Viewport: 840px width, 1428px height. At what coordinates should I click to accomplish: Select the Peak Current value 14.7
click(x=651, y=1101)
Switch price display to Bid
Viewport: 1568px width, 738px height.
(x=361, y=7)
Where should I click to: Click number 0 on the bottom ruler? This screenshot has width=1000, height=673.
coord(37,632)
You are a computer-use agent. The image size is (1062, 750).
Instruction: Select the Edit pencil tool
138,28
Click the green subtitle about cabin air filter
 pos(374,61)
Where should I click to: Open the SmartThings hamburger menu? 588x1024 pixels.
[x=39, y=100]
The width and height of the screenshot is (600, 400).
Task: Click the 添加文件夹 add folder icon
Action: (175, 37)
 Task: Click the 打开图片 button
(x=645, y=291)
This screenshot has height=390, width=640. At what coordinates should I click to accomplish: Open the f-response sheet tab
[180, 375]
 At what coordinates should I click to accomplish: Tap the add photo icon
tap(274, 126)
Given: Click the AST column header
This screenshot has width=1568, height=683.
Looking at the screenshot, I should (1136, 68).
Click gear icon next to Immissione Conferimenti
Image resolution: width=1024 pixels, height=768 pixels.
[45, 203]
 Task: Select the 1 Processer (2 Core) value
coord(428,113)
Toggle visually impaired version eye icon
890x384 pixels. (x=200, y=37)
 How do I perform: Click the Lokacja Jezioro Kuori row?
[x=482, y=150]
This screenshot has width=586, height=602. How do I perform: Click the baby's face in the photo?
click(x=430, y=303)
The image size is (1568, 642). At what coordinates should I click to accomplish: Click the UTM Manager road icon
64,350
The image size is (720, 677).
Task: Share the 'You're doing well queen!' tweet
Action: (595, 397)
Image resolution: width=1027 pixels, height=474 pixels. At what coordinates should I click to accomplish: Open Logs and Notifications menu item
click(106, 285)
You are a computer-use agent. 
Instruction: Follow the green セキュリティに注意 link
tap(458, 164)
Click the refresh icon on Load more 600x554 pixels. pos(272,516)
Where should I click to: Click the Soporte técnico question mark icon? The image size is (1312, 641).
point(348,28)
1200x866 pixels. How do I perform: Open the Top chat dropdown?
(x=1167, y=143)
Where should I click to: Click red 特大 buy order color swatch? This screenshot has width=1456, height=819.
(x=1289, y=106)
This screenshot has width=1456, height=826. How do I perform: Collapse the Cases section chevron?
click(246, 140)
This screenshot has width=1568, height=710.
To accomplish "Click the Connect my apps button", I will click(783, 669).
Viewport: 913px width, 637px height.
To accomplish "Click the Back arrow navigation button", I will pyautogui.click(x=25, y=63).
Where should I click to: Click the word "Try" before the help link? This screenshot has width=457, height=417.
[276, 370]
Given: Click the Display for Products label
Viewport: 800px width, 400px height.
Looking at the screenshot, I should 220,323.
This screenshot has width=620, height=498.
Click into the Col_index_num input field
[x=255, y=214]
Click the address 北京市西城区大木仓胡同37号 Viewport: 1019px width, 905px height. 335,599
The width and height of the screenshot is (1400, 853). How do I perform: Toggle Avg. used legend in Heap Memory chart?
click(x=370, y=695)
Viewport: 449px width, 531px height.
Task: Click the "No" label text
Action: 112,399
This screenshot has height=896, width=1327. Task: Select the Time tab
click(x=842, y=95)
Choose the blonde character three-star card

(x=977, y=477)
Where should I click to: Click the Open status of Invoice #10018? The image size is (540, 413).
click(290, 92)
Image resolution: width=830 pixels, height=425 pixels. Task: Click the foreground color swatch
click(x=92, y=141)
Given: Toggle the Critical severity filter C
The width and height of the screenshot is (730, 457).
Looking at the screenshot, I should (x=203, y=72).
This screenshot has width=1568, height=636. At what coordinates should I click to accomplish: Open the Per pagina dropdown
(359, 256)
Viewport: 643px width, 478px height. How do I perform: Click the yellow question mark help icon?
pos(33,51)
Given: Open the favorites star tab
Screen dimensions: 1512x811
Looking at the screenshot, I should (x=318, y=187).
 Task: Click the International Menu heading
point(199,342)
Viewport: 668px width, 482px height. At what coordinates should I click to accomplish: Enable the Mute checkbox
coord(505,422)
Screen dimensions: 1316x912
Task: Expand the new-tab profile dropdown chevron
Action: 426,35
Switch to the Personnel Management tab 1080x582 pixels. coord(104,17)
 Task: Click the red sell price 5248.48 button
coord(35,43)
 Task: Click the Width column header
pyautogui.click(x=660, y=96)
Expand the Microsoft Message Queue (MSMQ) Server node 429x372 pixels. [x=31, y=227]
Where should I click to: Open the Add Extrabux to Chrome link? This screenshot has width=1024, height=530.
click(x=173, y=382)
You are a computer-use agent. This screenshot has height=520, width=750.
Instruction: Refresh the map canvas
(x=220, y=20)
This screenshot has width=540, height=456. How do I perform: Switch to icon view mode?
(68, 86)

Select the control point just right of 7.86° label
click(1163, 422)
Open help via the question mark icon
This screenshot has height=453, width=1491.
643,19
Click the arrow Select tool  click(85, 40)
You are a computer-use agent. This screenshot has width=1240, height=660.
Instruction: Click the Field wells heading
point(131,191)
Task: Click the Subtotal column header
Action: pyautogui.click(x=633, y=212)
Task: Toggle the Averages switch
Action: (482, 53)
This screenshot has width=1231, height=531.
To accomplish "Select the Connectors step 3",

******

**Work required:**
A single number is the answer: the number of lines in the entries that contain "Given".

**Result of this task:**
4